▸ **Problem to solve**: Every line in the entries where "will" is found should be copied.

-- Source data follows --

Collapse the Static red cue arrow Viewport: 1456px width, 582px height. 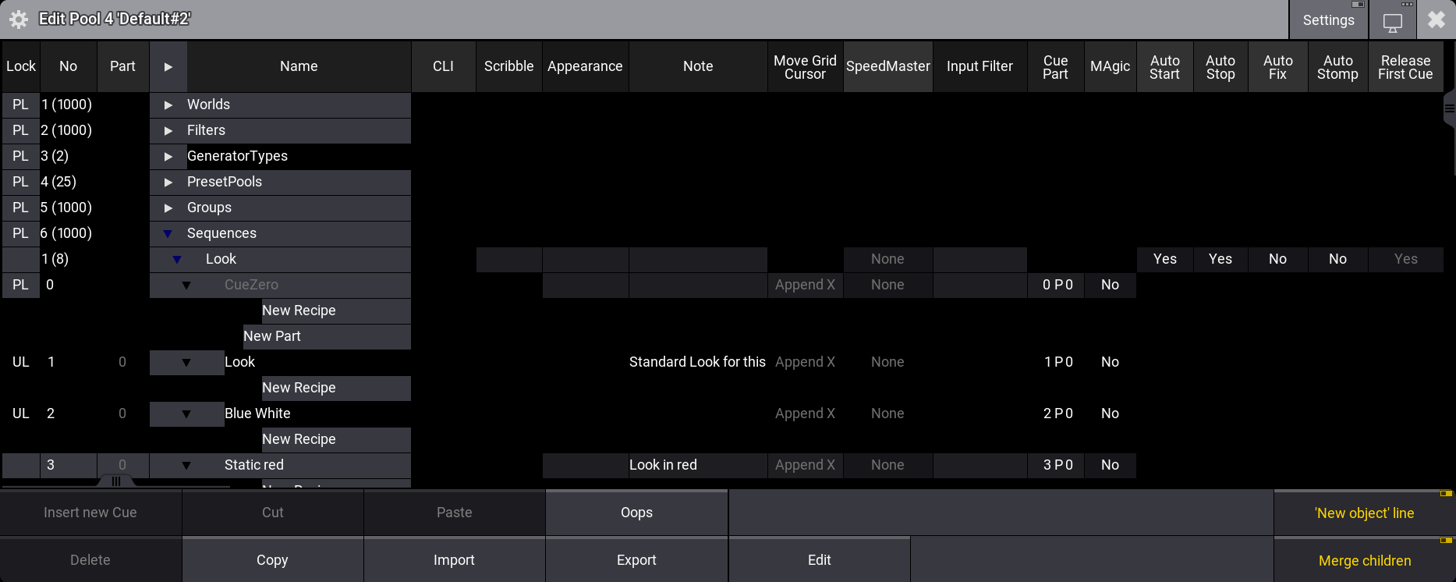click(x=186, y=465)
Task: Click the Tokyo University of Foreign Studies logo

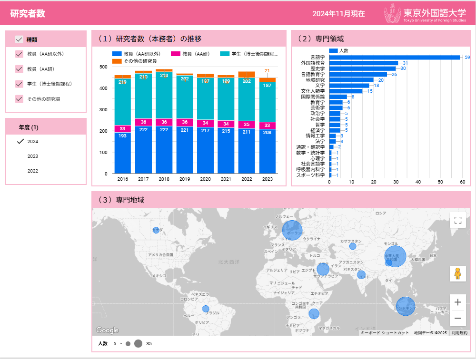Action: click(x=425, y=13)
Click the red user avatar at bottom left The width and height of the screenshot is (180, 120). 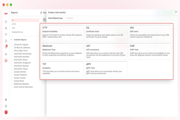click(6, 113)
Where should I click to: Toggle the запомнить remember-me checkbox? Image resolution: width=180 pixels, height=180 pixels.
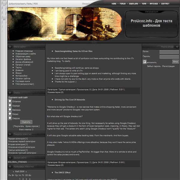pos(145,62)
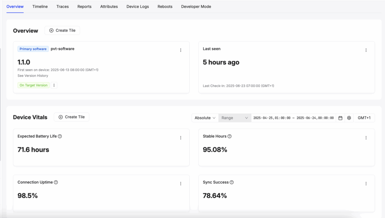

-- Source data concluded --
-- Source data follows --

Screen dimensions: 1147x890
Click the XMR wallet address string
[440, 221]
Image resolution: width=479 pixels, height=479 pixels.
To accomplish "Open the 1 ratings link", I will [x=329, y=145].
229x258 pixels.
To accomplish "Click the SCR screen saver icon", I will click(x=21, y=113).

-- Source data concluded --
-- Source data follows --

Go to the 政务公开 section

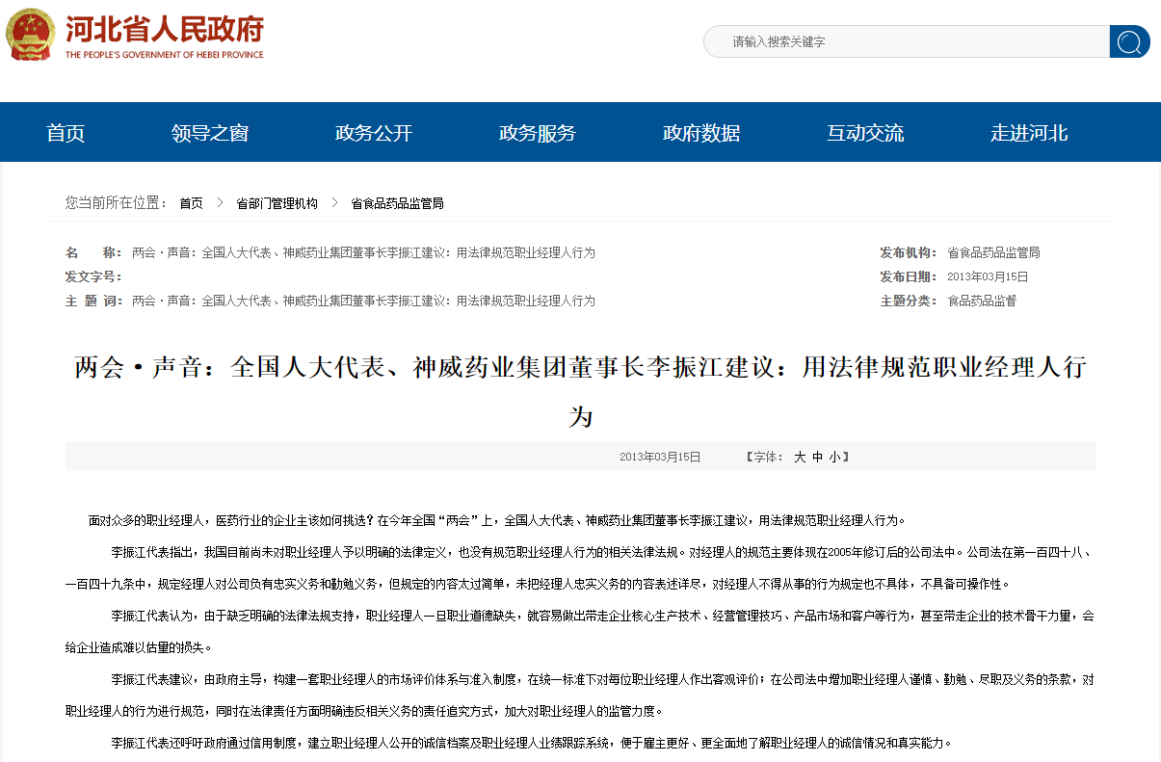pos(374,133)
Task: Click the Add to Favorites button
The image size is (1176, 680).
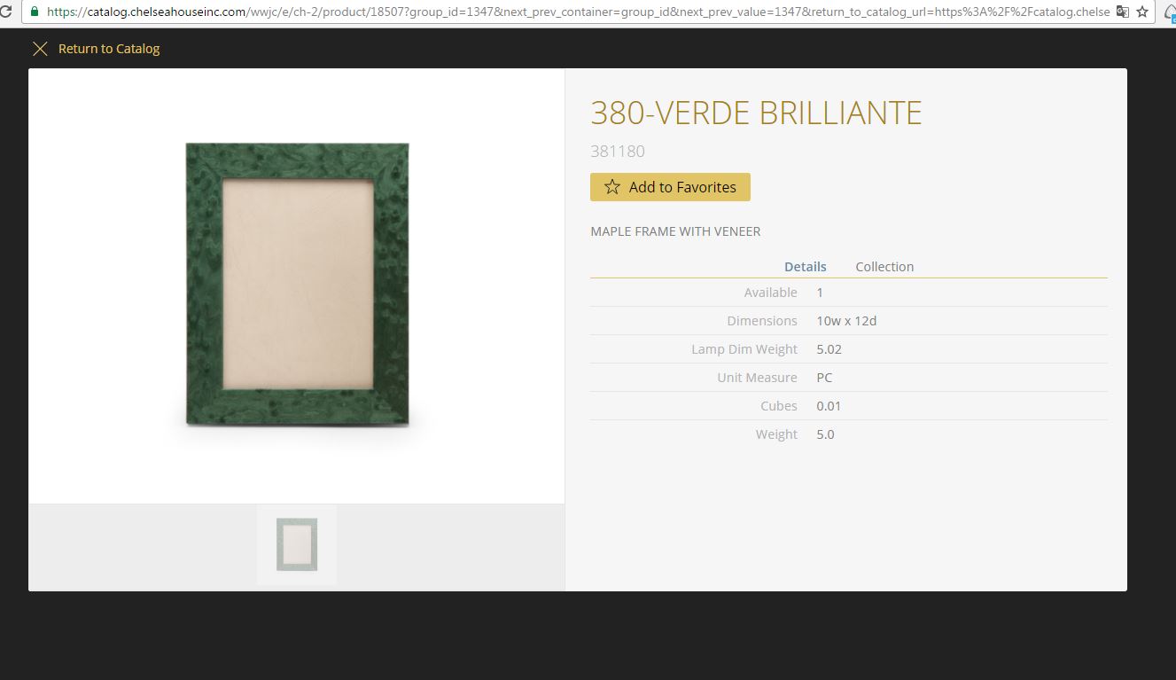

-- Source data concluded --

▸ **Exercise solution**:
To accomplish "Open the 1 ratings link", I will [x=329, y=145].
To accomplish "Click the SCR screen saver icon", I will click(x=21, y=113).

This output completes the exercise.